Topic No.33高い破局的思考を有する患者の疼痛行動表出:自動制御過程の影響
The Expression of Pain Behaviors in High Catastrophizers: The Influence of Automatic and Controlled Processes.
Martel MO. et al.
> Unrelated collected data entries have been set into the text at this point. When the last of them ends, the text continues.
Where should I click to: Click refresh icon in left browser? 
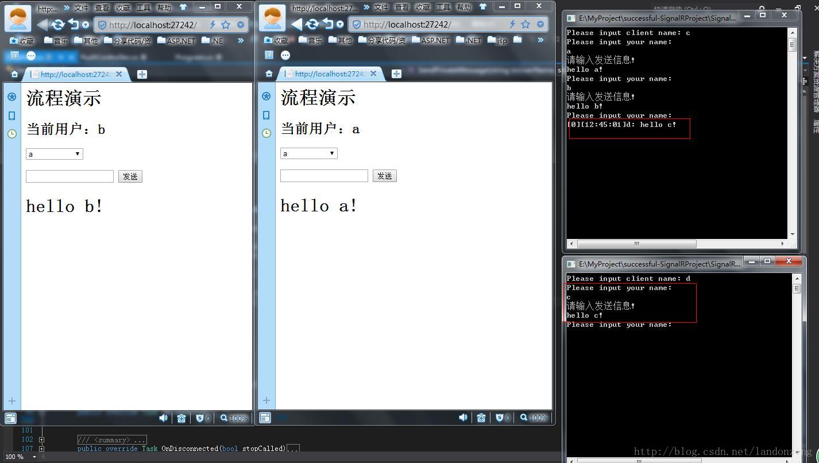pos(57,25)
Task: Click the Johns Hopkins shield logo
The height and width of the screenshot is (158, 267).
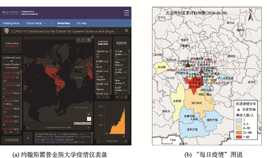Action: pyautogui.click(x=7, y=31)
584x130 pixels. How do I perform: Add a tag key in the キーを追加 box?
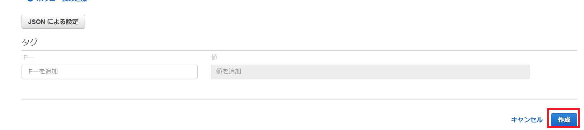(x=109, y=71)
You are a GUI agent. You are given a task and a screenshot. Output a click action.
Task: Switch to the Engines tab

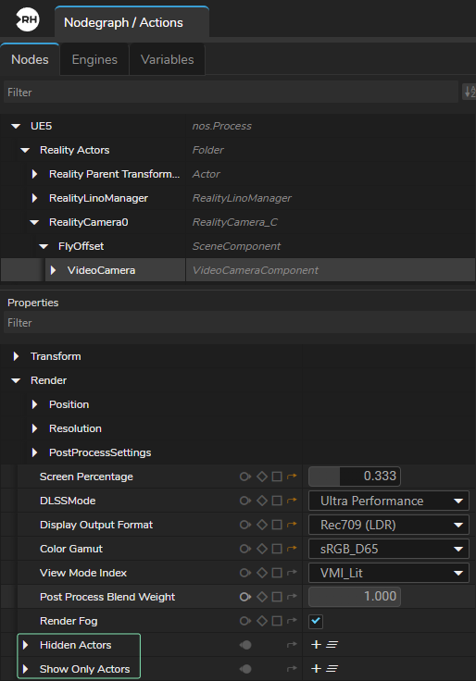[x=94, y=59]

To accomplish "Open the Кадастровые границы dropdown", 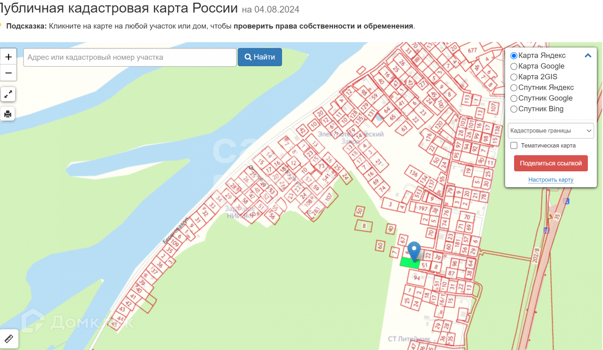I will (550, 131).
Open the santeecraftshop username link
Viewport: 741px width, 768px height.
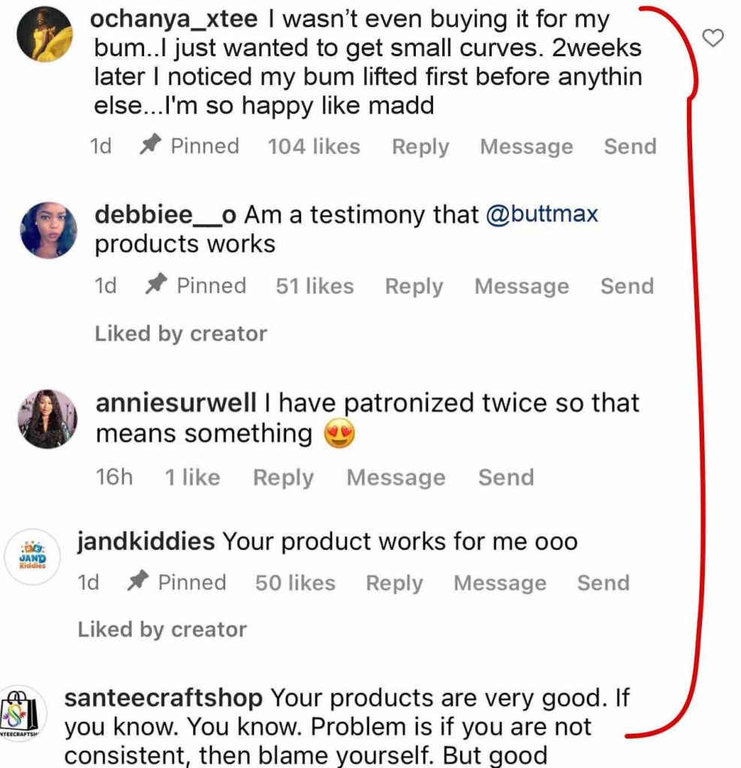tap(164, 698)
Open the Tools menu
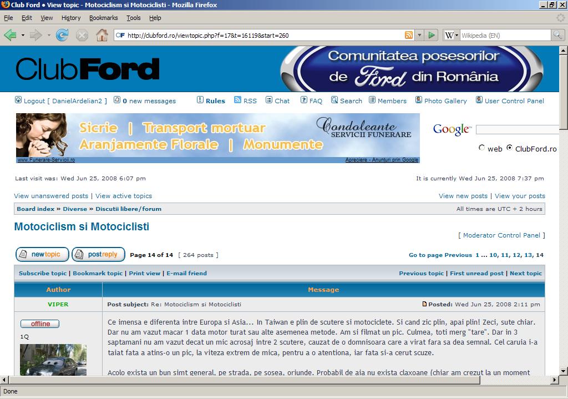Screen dimensions: 568x399 [x=133, y=18]
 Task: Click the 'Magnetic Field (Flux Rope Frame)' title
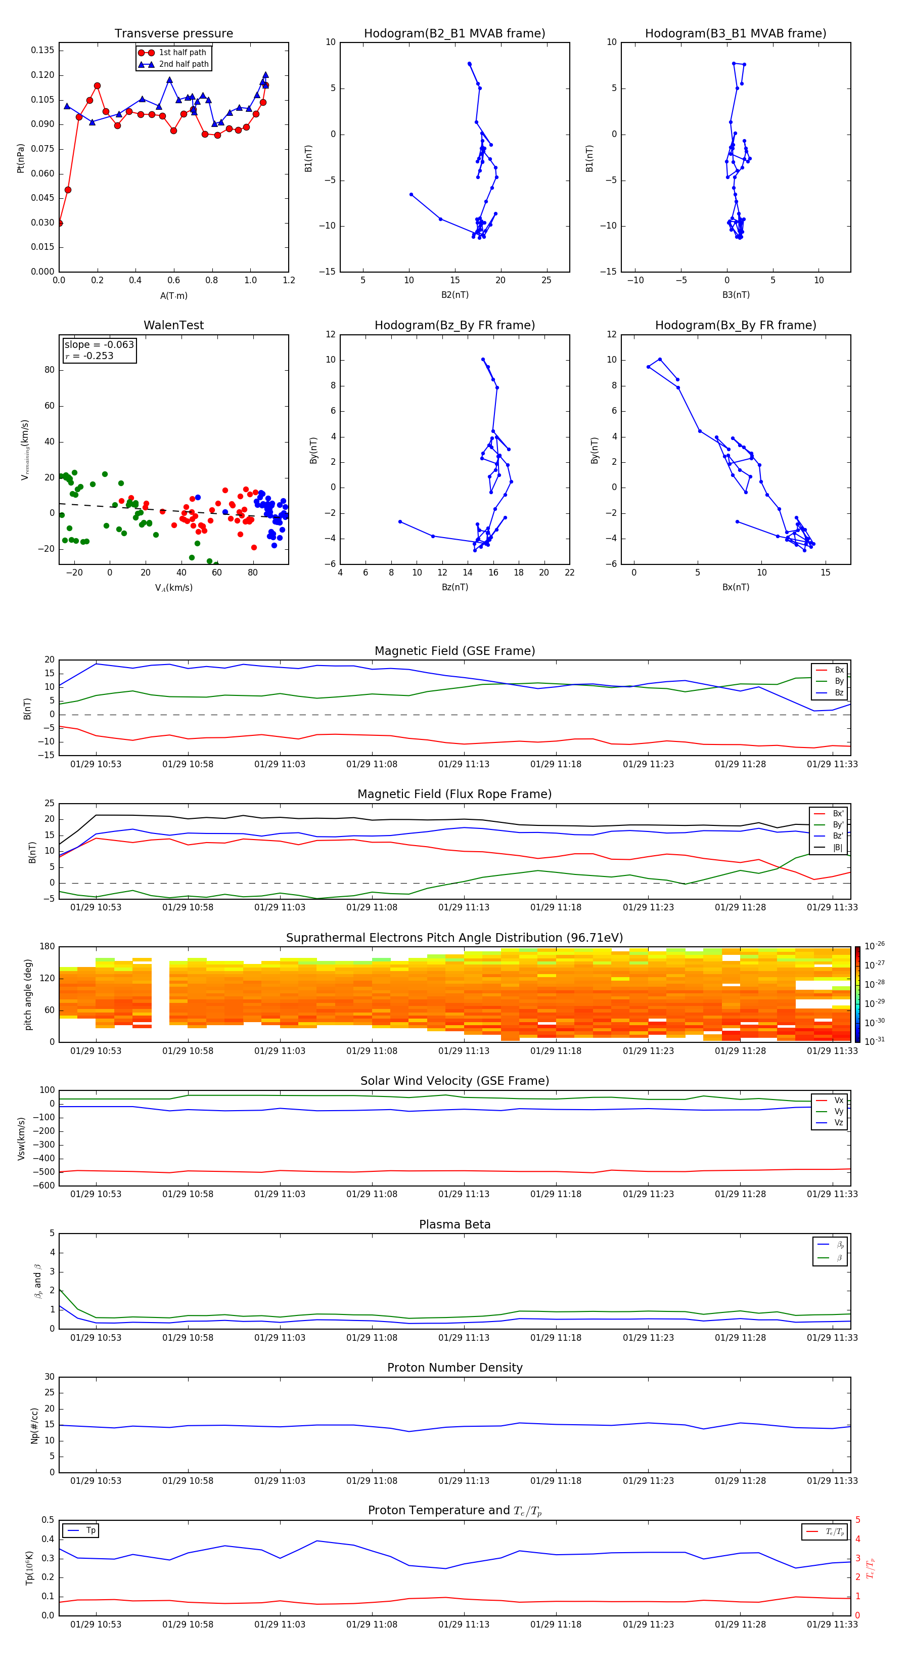[455, 794]
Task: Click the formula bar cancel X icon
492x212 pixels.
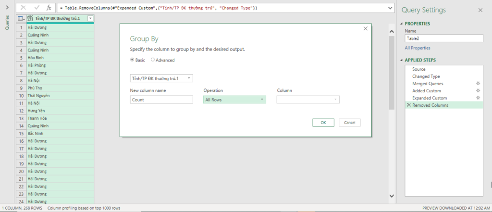Action: tap(24, 8)

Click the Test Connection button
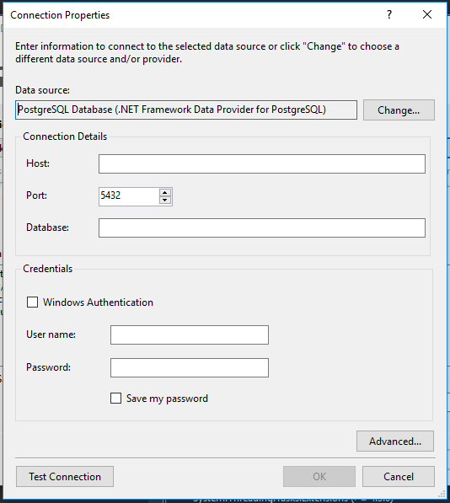point(65,476)

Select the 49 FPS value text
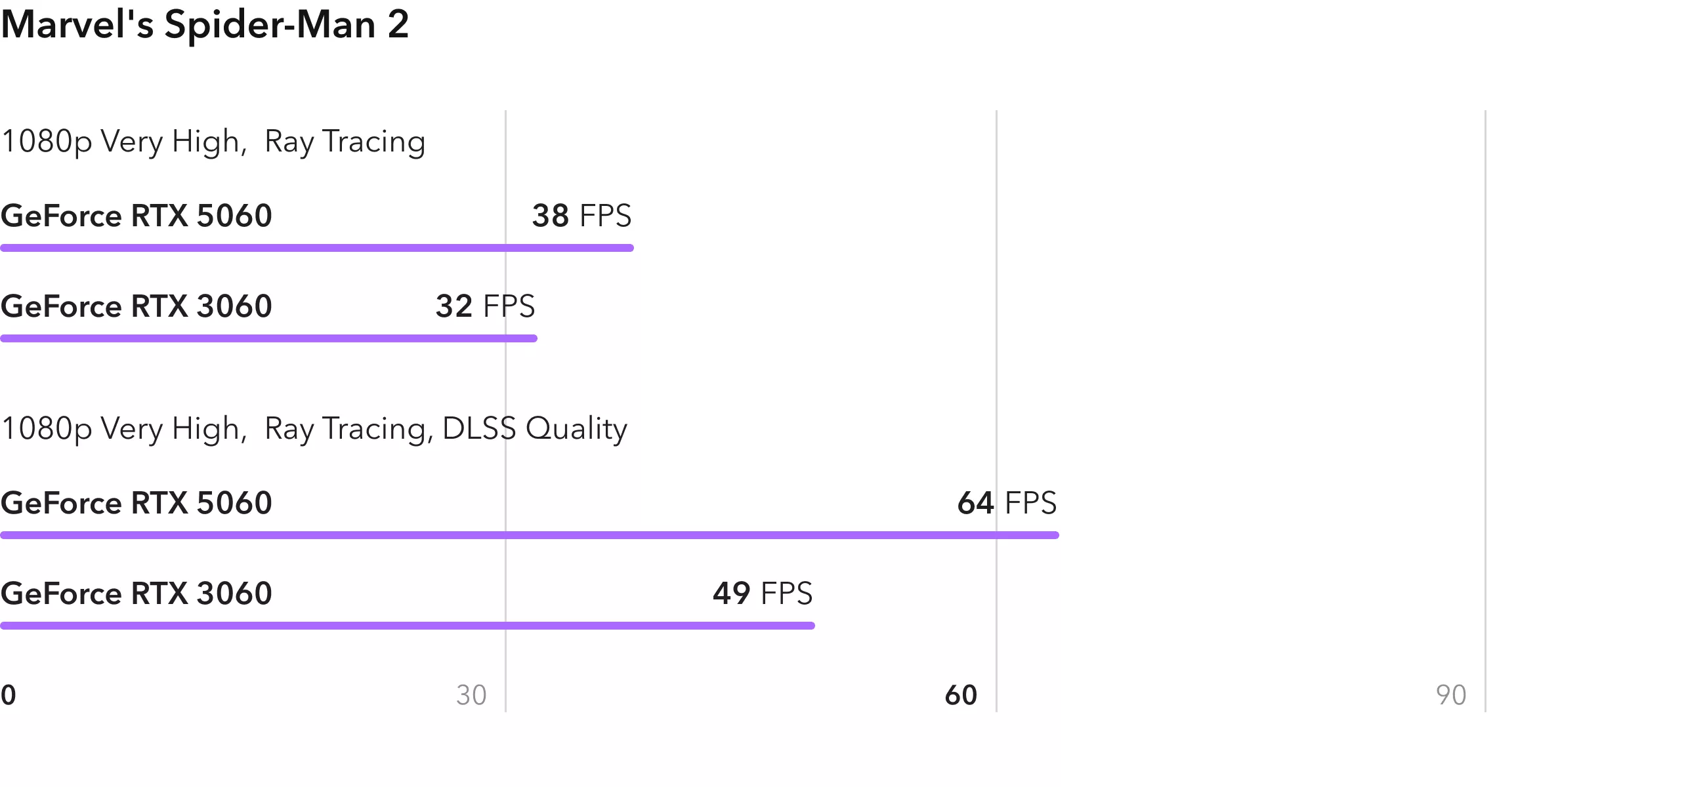762,594
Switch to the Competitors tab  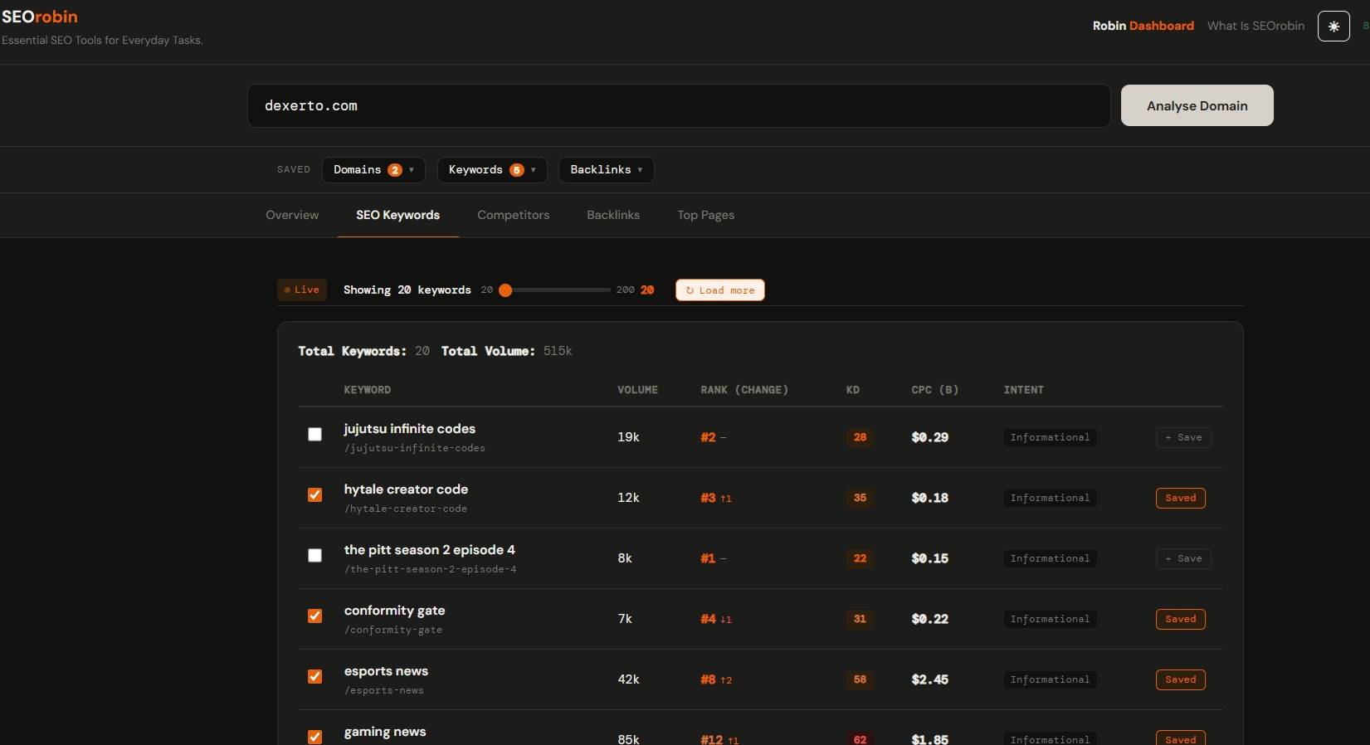[x=513, y=215]
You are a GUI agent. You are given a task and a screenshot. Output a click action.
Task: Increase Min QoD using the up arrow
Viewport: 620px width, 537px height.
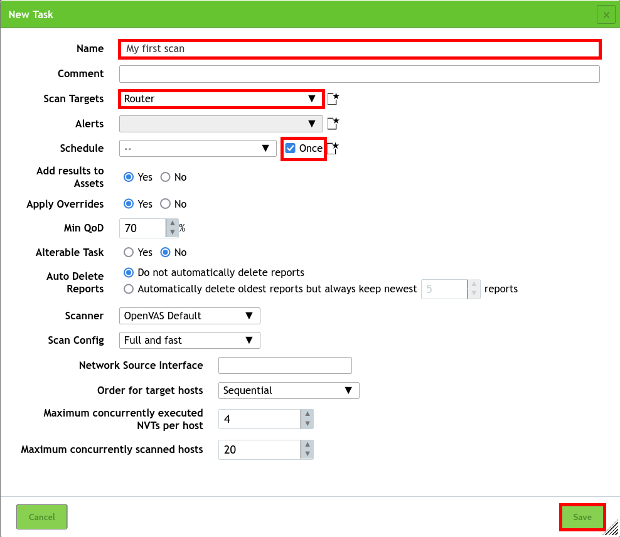pos(172,224)
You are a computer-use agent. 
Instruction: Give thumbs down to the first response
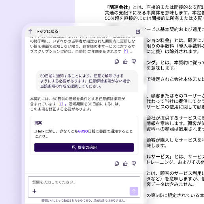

J Pain. 2012 Aug, 13(8): 808-15
要約
目的:
慢性痛を有する患者の疼痛行動に対する破局的思考と認知課題負荷の影響について検討した実験研究。
方法:
慢性的な腰背部痛を有する男女55名(男/女:26/29名、平均年齢:44.9歳、平均罹患期間:108.3ヶ月)を被験者とし、McGill Pain Questionnaire(MPQ-PRI)とPain Catastrophizing Scale(PCS)を用いて、疼痛強度と疼痛に伴う破局的思考を評価し、PCSの得点によって高い破局的思考を有する者(High catastrophizers:HC群)と低い破局的思考を有する者(Low catastrophizers:LC群)に分けた。
その後、各被験者は腰の高さに調節した机に置かれた重さの異なる18個の容器(2.9、3.4、3.9kg×6個)を、決められた手順で2回持ち上げた。1回目は持ち上げているときに患部に感じる疼痛を0(痛みなし)から10(耐えがたい痛み)で評価し(Pain Rating Condition:疼痛評価条件)、2回目は持ち上げている容器の重さを推定するように指示された(Weight Estimation Condition:重量推定条件)。これらの挙上動作はビデオカメラで撮影され、動作時の疼痛行動が評価された。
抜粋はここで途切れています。